Rewrite the material from the line with "You are a GUI" to the line with "The height and", replacing "screenshot" with "screen image" and leaving everything else unchanged.
* * * * *
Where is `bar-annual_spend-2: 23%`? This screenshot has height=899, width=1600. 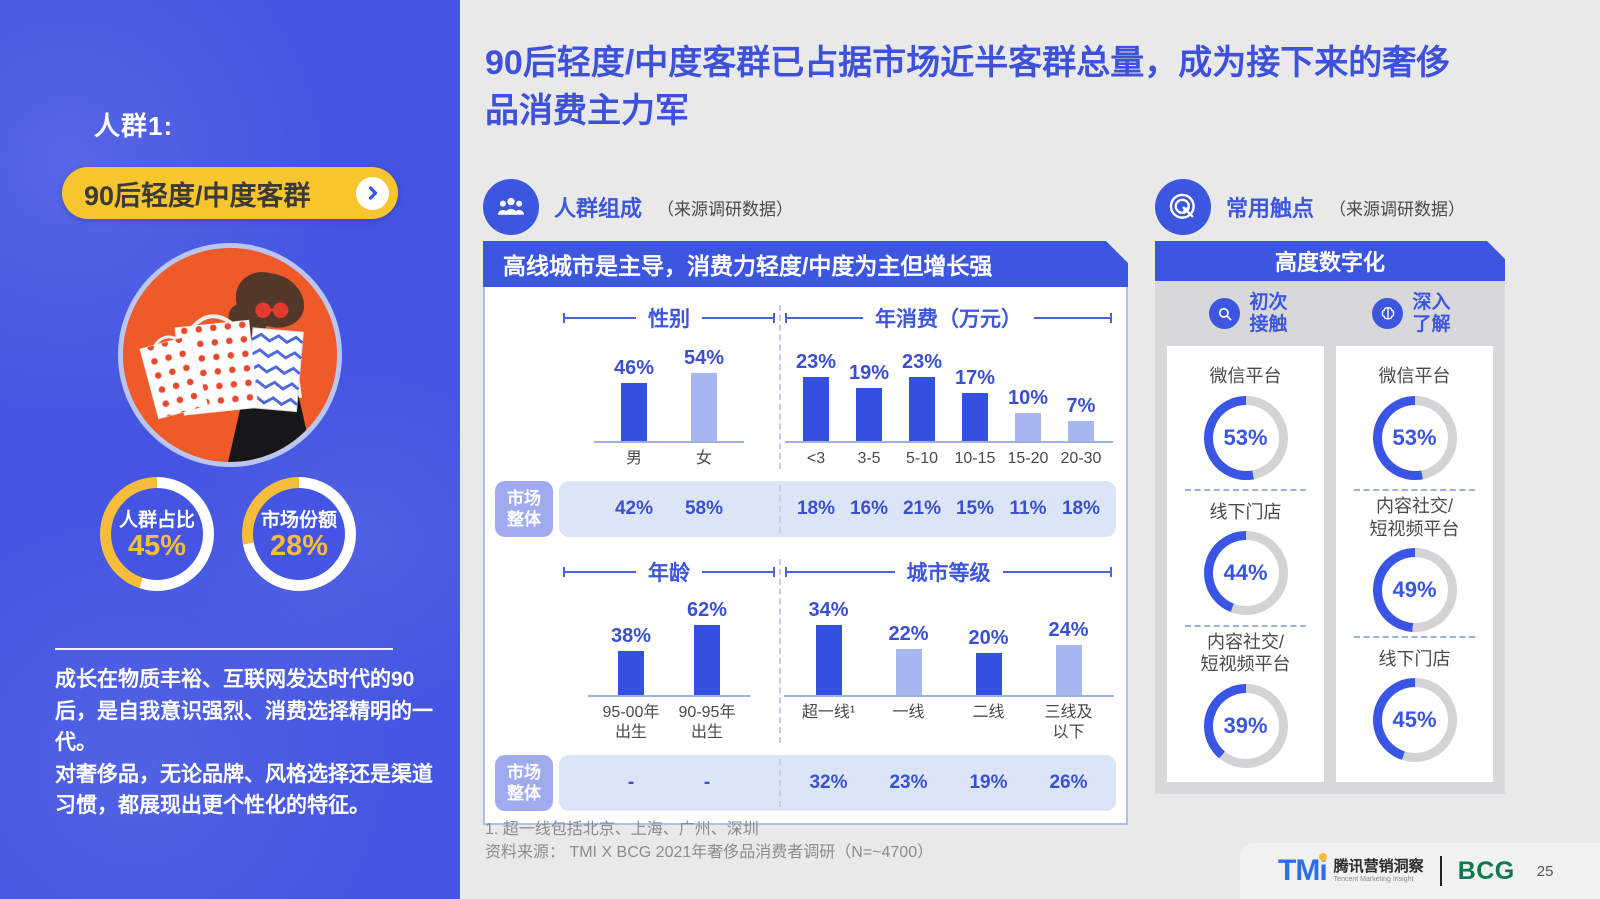 bar-annual_spend-2: 23% is located at coordinates (922, 393).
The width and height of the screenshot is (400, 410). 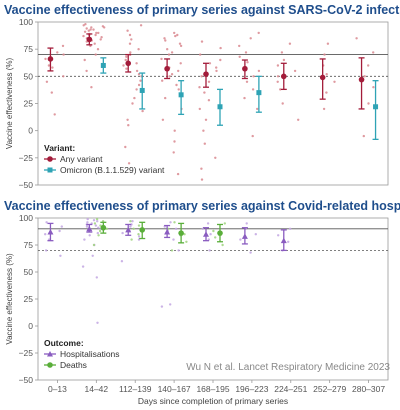 What do you see at coordinates (368, 389) in the screenshot?
I see `hosp-x-tick-label: 280–307` at bounding box center [368, 389].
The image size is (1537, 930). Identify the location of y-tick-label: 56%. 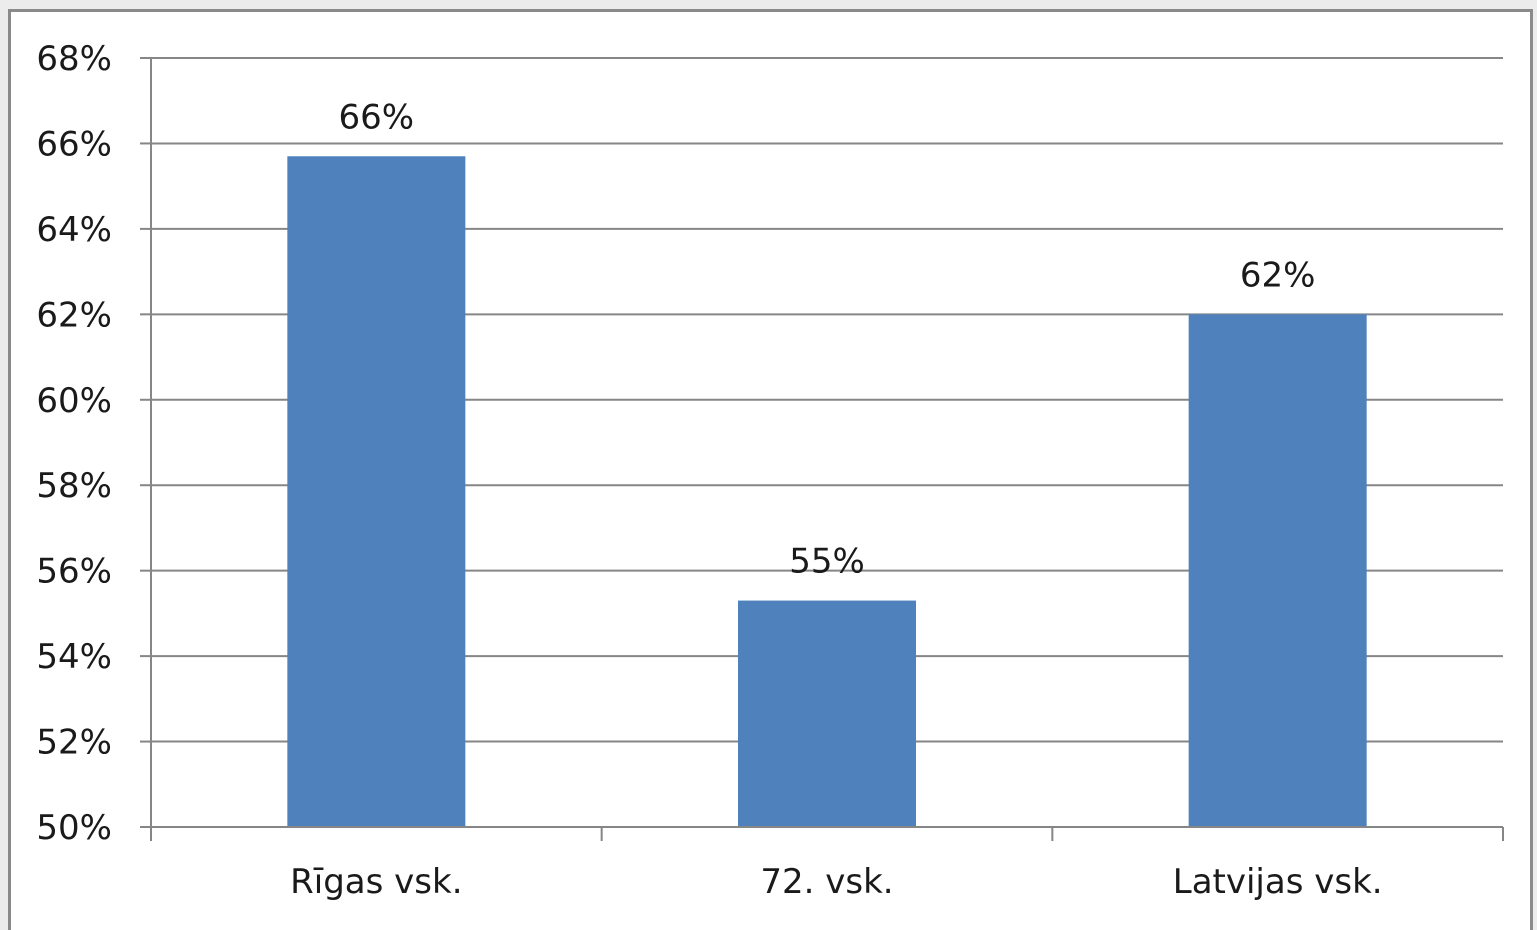
(74, 572).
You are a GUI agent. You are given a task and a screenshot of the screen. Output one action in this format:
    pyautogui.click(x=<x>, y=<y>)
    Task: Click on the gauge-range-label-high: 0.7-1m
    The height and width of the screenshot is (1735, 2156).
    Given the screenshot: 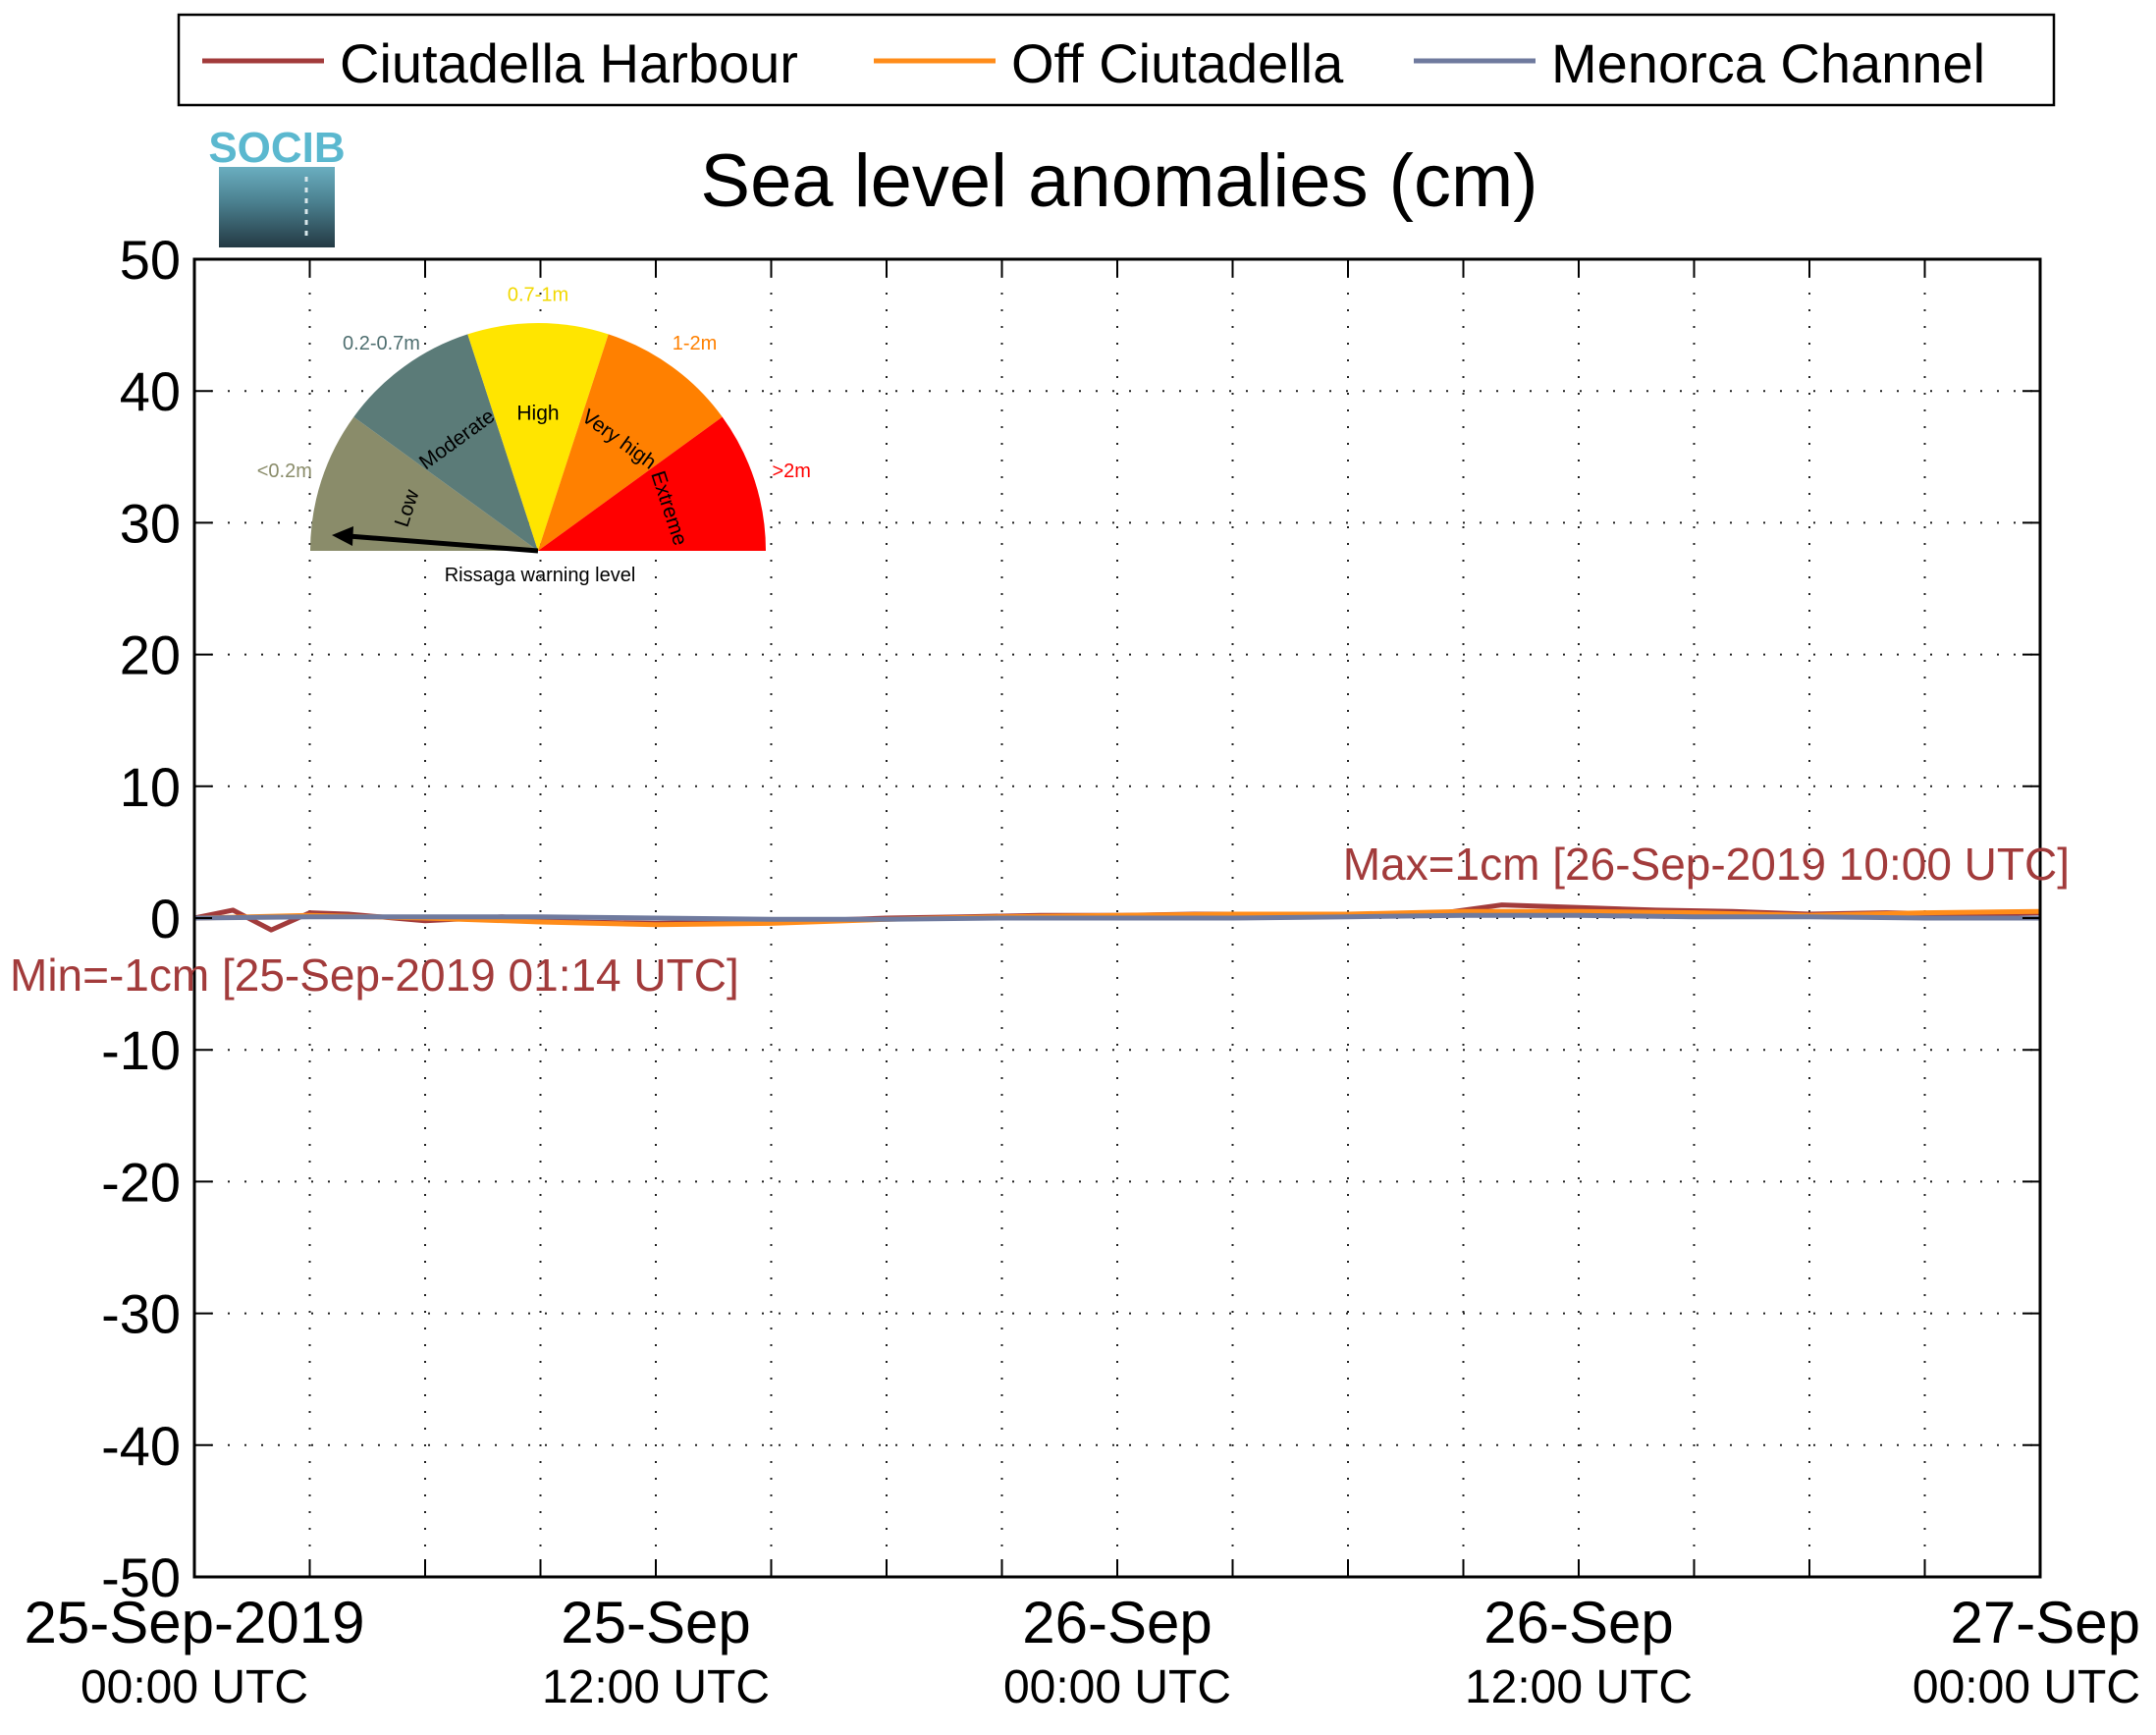 What is the action you would take?
    pyautogui.click(x=538, y=295)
* * * * *
Result of the task ▸
You are a GUI agent. You are given a task and a screen image of the screen. Output one action in this format:
    pyautogui.click(x=<x>, y=<y>)
    Task: Click on the gauge-range-label-high: 0.7-1m
    The height and width of the screen image is (1735, 2156).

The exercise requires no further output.